In a medium bowl, combine the chicken breasts with 1 tablespoon of the curry powder, 1 tablespoon lemon juice, and a ½ teaspoon kosher salt, and set aside.
In a large, nonstick skillet, heat 1 tablespoon olive oil over medium high heat. Add the chicken pieces and cook until browned on both sides, about 3-4 minutes. They should not be cooked all the way through at this point. Remove to a plate.
Lower the heat to medium and return the pan to the heat. Add the remaining tablespoon of olive oil, along with the onions and cook until tender, about 5 minutes.
Add the garlic, ginger, curry powder, garam masala, and tomato paste, and cook, stirring, for about 30 seconds.
Add the evaporated milk, chicken broth, brown sugar, and kosher salt, and stir to combine. Add the potatoes and bring the mixture to a bubble. Simmer for about 15 minutes, stirring frequently, until the potatoes are tender.
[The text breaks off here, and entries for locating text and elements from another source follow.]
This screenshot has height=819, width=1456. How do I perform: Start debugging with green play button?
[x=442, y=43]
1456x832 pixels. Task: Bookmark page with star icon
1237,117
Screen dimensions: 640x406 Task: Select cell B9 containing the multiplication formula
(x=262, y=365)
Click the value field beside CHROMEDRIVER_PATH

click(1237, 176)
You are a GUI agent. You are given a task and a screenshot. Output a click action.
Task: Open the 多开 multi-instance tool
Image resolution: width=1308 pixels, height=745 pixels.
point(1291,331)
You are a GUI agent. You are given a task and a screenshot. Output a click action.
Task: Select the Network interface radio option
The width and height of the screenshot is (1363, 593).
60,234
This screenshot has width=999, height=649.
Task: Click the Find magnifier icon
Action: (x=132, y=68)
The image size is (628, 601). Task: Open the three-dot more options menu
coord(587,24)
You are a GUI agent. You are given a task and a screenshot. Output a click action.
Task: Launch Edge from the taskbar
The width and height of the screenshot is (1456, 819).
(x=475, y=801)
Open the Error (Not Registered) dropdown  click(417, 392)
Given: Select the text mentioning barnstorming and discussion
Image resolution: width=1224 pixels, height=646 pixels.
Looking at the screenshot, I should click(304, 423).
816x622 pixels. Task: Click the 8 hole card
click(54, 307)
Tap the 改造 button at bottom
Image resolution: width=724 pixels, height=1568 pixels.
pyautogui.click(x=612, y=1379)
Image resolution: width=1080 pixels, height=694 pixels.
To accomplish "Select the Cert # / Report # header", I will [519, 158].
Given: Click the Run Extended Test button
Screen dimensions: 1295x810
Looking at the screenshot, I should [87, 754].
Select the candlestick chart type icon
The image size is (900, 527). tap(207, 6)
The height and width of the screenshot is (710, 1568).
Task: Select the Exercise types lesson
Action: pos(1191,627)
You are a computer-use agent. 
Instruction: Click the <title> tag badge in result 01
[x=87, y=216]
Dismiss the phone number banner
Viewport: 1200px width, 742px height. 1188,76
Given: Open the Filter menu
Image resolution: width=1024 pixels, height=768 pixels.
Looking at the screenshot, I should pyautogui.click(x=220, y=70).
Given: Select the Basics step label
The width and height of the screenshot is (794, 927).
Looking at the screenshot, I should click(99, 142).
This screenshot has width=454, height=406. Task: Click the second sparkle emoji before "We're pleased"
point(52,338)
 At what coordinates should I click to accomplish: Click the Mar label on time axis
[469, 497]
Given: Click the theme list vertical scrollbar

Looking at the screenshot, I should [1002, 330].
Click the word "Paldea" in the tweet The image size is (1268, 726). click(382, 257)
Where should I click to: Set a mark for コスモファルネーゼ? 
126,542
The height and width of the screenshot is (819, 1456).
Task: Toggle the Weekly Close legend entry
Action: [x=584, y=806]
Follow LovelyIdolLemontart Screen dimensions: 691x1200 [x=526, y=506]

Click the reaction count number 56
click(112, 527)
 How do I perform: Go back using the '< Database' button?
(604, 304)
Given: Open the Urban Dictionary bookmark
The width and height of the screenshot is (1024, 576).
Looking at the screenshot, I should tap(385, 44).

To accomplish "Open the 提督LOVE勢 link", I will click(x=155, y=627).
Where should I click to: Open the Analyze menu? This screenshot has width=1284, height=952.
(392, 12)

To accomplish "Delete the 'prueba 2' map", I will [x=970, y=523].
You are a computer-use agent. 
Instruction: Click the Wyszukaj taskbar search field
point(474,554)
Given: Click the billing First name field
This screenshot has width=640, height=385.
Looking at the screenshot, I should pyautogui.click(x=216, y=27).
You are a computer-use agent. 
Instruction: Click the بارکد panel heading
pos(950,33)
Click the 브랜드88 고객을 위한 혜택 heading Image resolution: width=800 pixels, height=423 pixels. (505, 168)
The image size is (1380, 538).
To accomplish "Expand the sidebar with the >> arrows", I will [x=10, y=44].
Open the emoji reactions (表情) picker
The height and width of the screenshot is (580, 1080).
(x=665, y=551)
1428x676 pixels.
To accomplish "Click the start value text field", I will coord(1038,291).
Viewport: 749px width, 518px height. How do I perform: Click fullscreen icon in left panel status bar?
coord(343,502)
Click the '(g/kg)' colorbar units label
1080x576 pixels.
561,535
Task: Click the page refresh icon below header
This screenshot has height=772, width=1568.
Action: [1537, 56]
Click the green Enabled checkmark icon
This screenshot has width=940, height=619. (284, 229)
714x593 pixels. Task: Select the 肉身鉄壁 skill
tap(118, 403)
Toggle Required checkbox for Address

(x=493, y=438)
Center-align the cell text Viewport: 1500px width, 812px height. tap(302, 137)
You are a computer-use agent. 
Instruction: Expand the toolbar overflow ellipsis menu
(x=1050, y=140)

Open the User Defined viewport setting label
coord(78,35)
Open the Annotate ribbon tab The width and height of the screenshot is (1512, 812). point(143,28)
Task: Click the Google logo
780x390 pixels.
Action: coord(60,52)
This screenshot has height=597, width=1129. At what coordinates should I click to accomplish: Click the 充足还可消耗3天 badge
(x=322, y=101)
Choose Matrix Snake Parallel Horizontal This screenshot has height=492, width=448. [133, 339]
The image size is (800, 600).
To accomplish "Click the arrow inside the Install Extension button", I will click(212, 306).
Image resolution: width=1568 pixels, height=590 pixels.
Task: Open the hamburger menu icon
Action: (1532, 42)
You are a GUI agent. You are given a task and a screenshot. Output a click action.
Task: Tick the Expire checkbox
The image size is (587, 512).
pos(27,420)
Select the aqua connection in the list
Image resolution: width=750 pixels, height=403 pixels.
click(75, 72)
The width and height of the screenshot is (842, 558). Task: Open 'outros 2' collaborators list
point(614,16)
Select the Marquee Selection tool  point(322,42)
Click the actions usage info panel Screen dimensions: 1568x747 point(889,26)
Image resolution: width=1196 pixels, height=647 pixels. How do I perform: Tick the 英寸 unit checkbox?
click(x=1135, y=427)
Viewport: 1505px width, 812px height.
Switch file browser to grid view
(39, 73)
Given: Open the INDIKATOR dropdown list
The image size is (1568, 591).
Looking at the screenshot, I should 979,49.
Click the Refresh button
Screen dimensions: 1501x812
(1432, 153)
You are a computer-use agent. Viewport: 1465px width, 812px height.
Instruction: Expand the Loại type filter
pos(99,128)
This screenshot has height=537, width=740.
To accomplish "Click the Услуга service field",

If the liquid evaporates too much and the potatoes are not yet tender, add a little chicken broth and keep cooking until you can easily pierce the potatoes with a fork.
Add chicken back to the pan, along with the frozen peas (no need to thaw them). Cook 4-5 minutes longer until the chicken is cooked through.
Sprinkle with cilantro and serve over rice.